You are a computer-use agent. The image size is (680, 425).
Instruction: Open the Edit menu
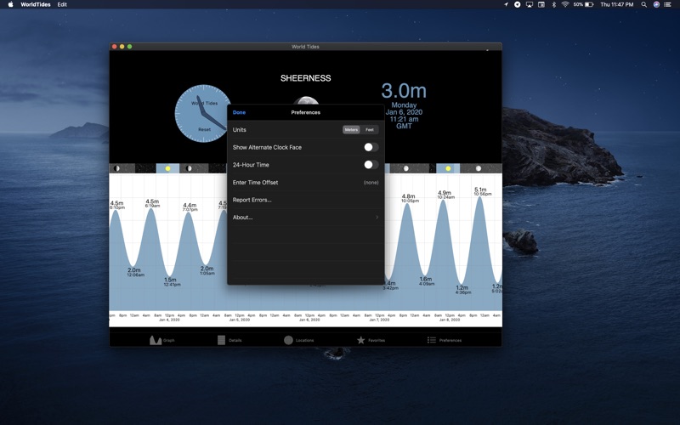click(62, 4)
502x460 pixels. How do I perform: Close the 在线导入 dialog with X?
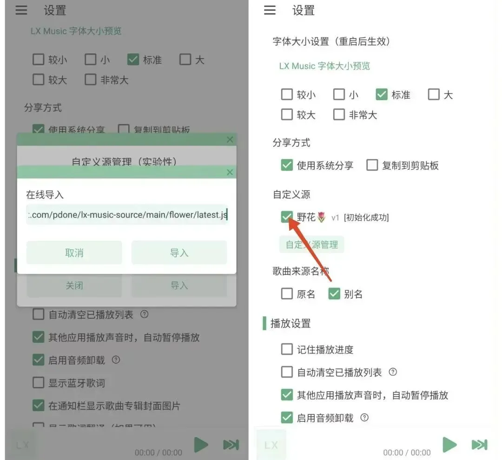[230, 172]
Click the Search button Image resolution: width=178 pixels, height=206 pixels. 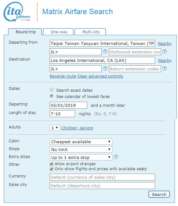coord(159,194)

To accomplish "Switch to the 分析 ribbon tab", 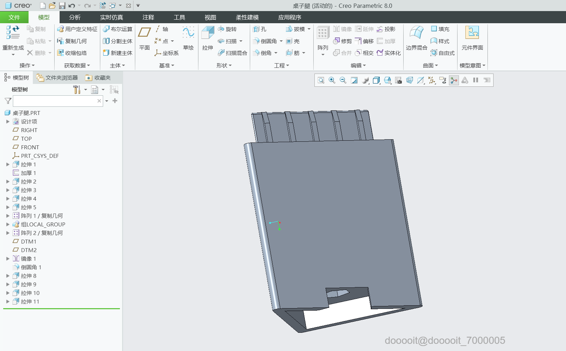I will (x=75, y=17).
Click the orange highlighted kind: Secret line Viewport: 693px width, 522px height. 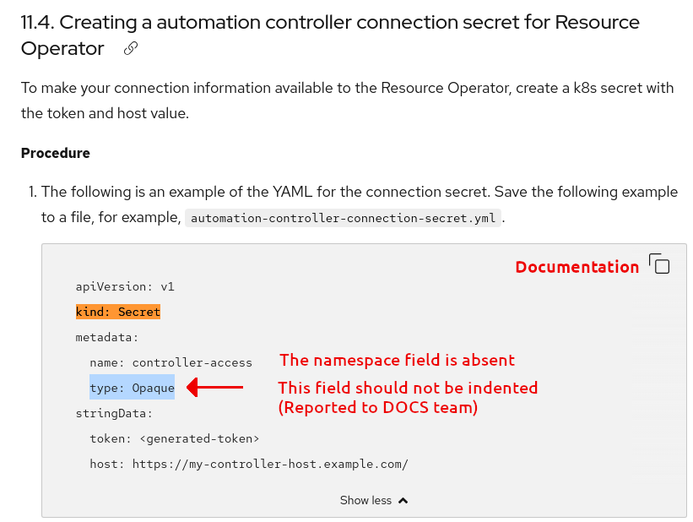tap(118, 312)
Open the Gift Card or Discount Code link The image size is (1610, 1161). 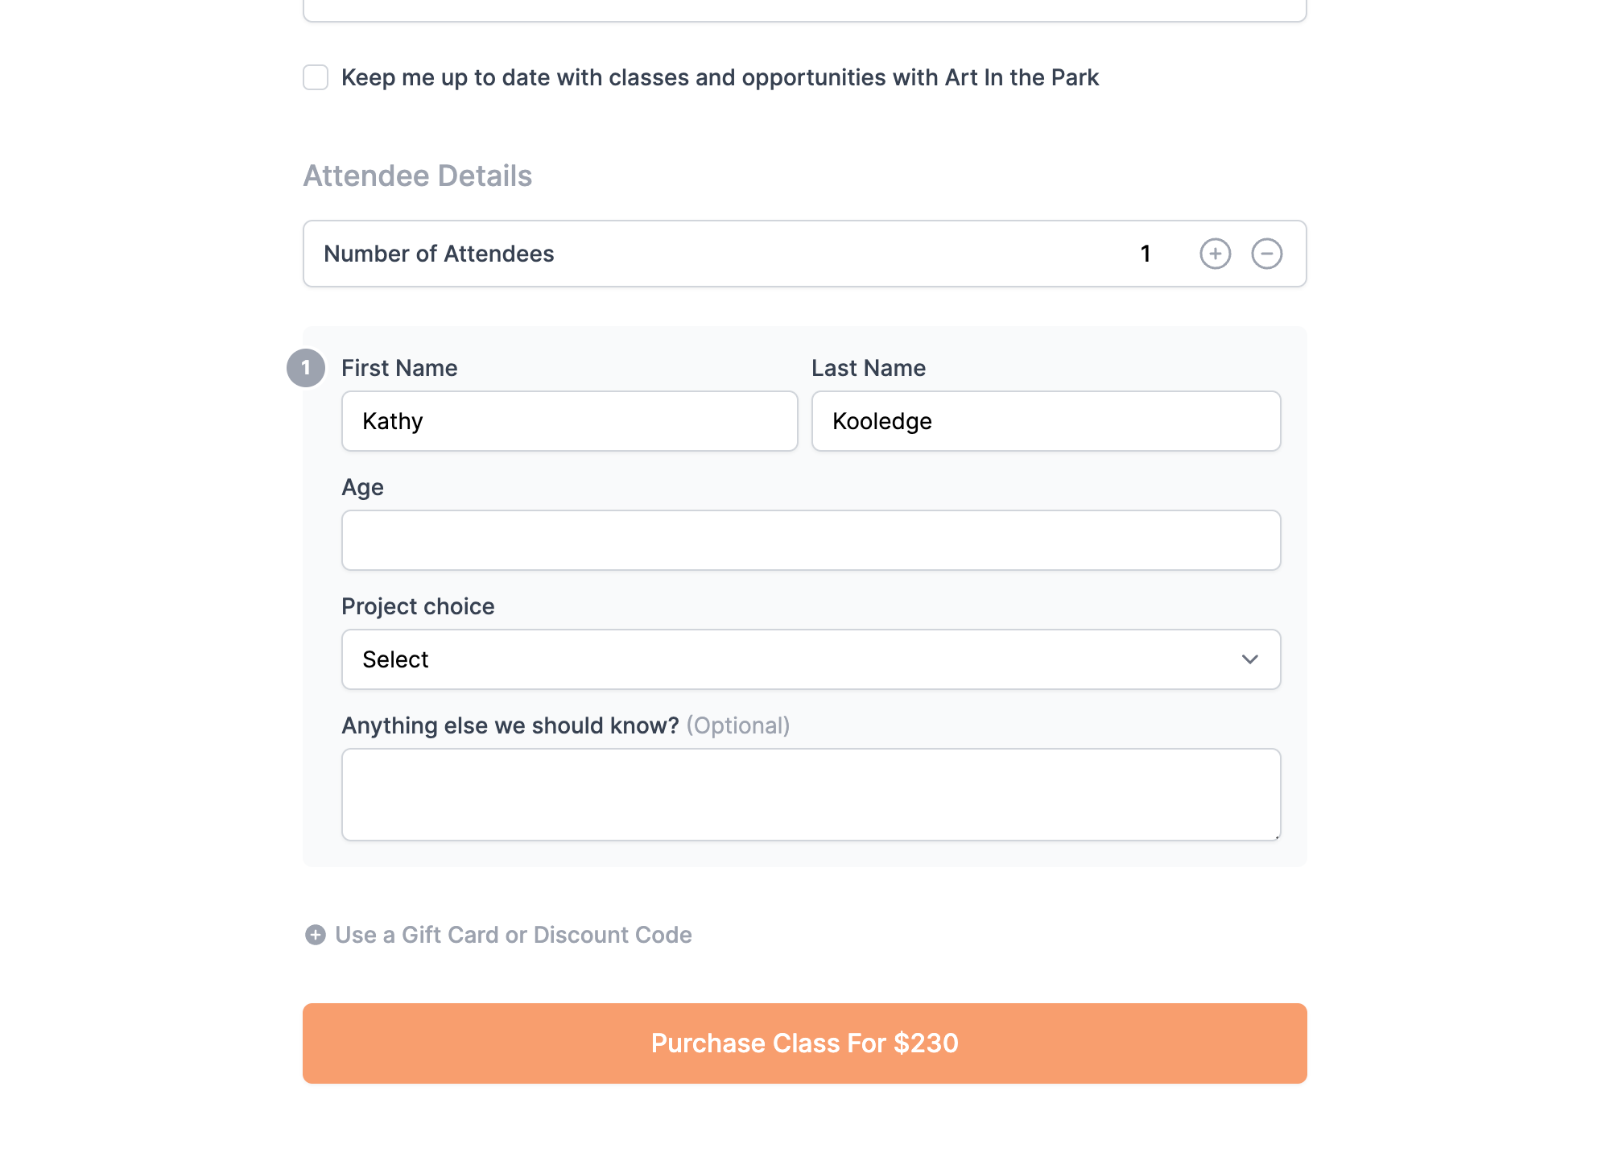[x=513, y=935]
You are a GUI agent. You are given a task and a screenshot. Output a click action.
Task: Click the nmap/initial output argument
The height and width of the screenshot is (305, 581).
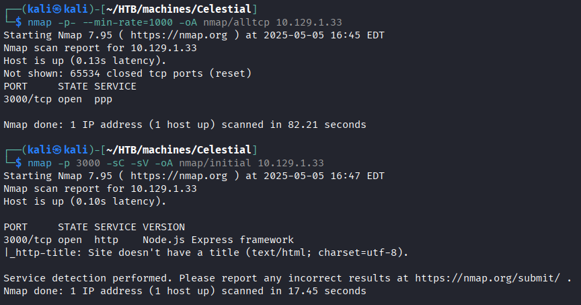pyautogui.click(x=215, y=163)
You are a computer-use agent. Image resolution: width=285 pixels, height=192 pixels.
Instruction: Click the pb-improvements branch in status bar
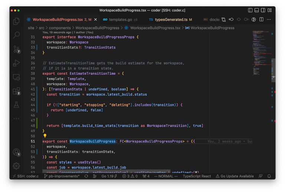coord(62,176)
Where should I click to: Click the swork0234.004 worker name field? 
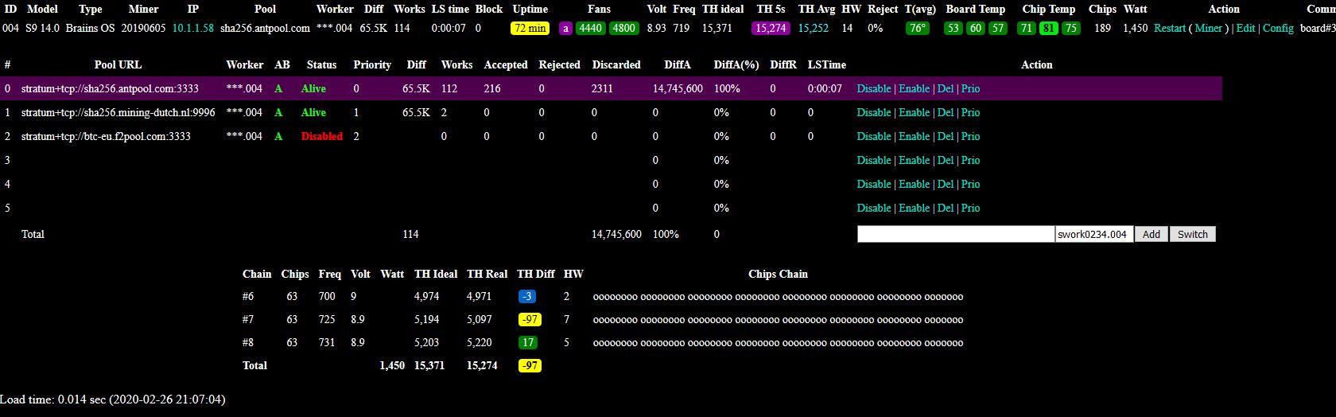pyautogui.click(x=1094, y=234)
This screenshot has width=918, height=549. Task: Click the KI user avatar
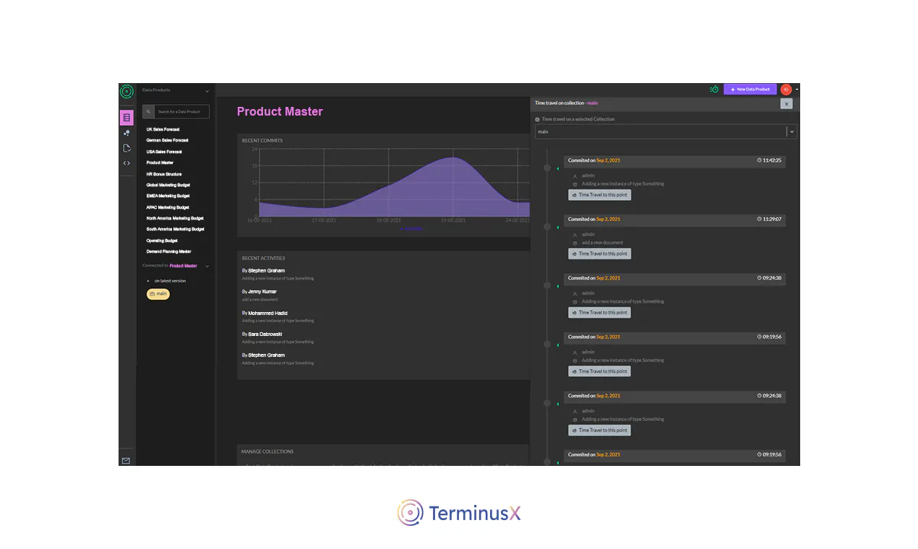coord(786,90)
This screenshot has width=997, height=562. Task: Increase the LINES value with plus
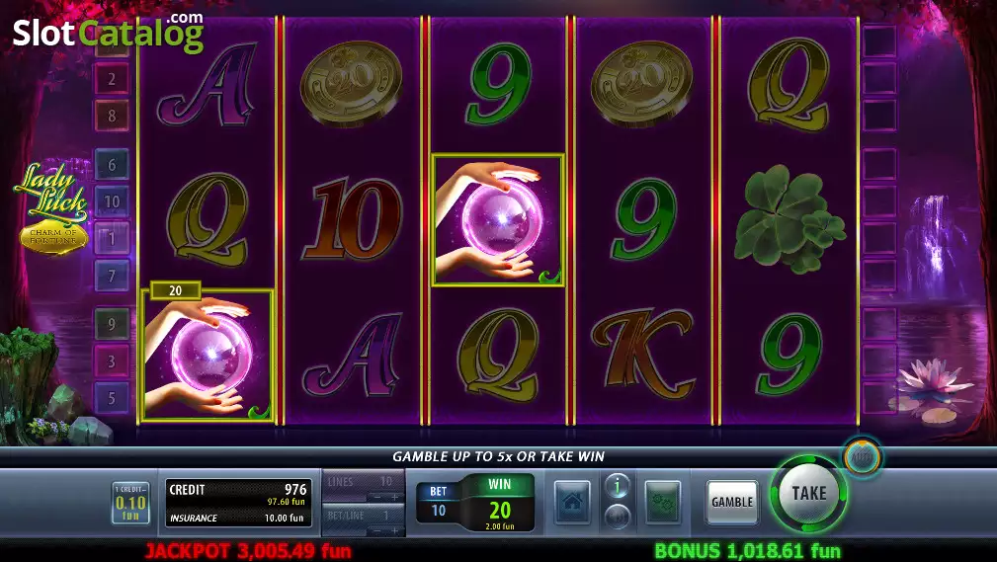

■ WORK REQUIRED ■
Going through the records above, count the lines that hold "computer" and answer with the count alone.

■ SOLUTION TO THE PROBLEM ■
2